If you are reading this, you already know the feeling: displaying pieces with no frames at all. Every parent who has ever stuck a drawing to the fridge eventually faces the same squeeze, more arrives every week than any wall can hold, and the good stuff gets buried under the merely recent. This page is about doing it properly, so frame-free artwork get the space they deserve instead of curling at the edges in a drawer.
VaultIt is what makes a small display sustainable. Keep your favourite pieces on the wall, then scan everything else into a private timeline by age and year, with a voice note for each. The wall stays a calm highlight reel, and the full collection is safe for good.
Mount a large cork board, the 90 by 60cm size, as a rolling display. Pins let your child rearrange frame-free artwork themselves, which gives them ownership of the wall and keeps the layout changing naturally.
A steel magnetic board or a couple of magnetic strips hold pieces flat with no clips at all. It suits frame-free artwork beautifully because there is nothing to fiddle with, you just slap the next masterpiece up and the old one comes down.
A single floating shelf gives the clay pots and models somewhere proper to sit. Lit from above by a clip lamp, even a wonky pinch pot among your frame-free artwork looks like it belongs in a small museum.
Every display fills up, and rotating frame-free artwork means good pieces are constantly being taken down. We scan each one into VaultIt as it comes off, with a quick note about when it was up, so the wall stays fresh without anything being thrown away for good.

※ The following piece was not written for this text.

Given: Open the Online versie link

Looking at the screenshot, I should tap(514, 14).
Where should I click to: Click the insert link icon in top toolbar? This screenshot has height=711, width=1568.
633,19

What is the easiest way to start with frame-free artwork at home?
Start with the wall you look at most and work outward. A short run of three or four pieces at eye level reads as deliberate, whereas the same drawings scattered across the house just look like clutter. Group frame-free artwork by colour or theme and the whole thing instantly feels more intentional.
How do I keep a display from looking cluttered or going stale?
Let your child have a say. When they choose which of frame-free artwork goes up, they take real pride in the wall and check on it far more often. A low pinboard or a couple of pegs they can reach turns the display into something they run, not just something done to their work.
How do I preserve the artwork I can't keep on the wall?
This is the real question behind every display. The wall only ever holds a fraction of what your child makes, and the rest cannot just be binned. We scan every retired piece into VaultIt, add a quick voice note about it, and keep the lot in a private timeline by year. The wall stays a tight, lovely highlight reel, and nothing is actually lost when it comes down.
“Honestly I thought a wall of children's drawings would look like a mess. Set up properly it looks like a real gallery, and visitors always stop in front of it.”